◆ **What you need to do**
Please pull out every line below that contains the string "Task", copying each one in full. Matching is case-sensitive.

◆ **Information supplied**
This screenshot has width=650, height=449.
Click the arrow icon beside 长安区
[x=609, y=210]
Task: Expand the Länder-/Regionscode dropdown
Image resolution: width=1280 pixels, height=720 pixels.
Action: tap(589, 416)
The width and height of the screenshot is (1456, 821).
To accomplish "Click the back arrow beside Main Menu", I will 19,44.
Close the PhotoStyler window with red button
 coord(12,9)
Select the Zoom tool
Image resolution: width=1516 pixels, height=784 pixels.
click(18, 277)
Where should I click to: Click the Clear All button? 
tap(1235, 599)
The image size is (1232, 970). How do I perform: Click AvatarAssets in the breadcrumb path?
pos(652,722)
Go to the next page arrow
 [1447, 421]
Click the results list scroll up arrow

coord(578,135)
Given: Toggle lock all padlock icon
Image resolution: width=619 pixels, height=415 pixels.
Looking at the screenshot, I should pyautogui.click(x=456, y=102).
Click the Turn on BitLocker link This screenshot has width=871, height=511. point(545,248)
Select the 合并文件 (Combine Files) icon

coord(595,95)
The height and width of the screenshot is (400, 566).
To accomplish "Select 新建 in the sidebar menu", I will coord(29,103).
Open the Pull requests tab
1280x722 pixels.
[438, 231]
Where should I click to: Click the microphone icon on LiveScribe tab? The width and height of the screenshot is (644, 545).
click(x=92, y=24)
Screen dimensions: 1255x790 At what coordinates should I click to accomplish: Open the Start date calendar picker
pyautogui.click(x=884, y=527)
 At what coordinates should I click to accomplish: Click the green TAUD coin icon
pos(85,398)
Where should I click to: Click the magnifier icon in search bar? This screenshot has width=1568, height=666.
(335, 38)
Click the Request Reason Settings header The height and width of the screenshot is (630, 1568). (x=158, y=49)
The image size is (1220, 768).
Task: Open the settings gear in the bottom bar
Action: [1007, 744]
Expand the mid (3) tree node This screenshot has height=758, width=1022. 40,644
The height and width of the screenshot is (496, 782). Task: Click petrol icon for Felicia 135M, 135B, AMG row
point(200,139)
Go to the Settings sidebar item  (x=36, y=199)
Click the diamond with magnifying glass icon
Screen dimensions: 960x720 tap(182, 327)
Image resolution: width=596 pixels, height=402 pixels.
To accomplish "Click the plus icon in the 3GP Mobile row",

◆ **Written answer**
Task: Expand the Länder-/Regionscode dropdown
Task: Open the settings gear in the bottom bar
The height and width of the screenshot is (496, 782). Task: Click petrol icon for Felicia 135M, 135B, AMG row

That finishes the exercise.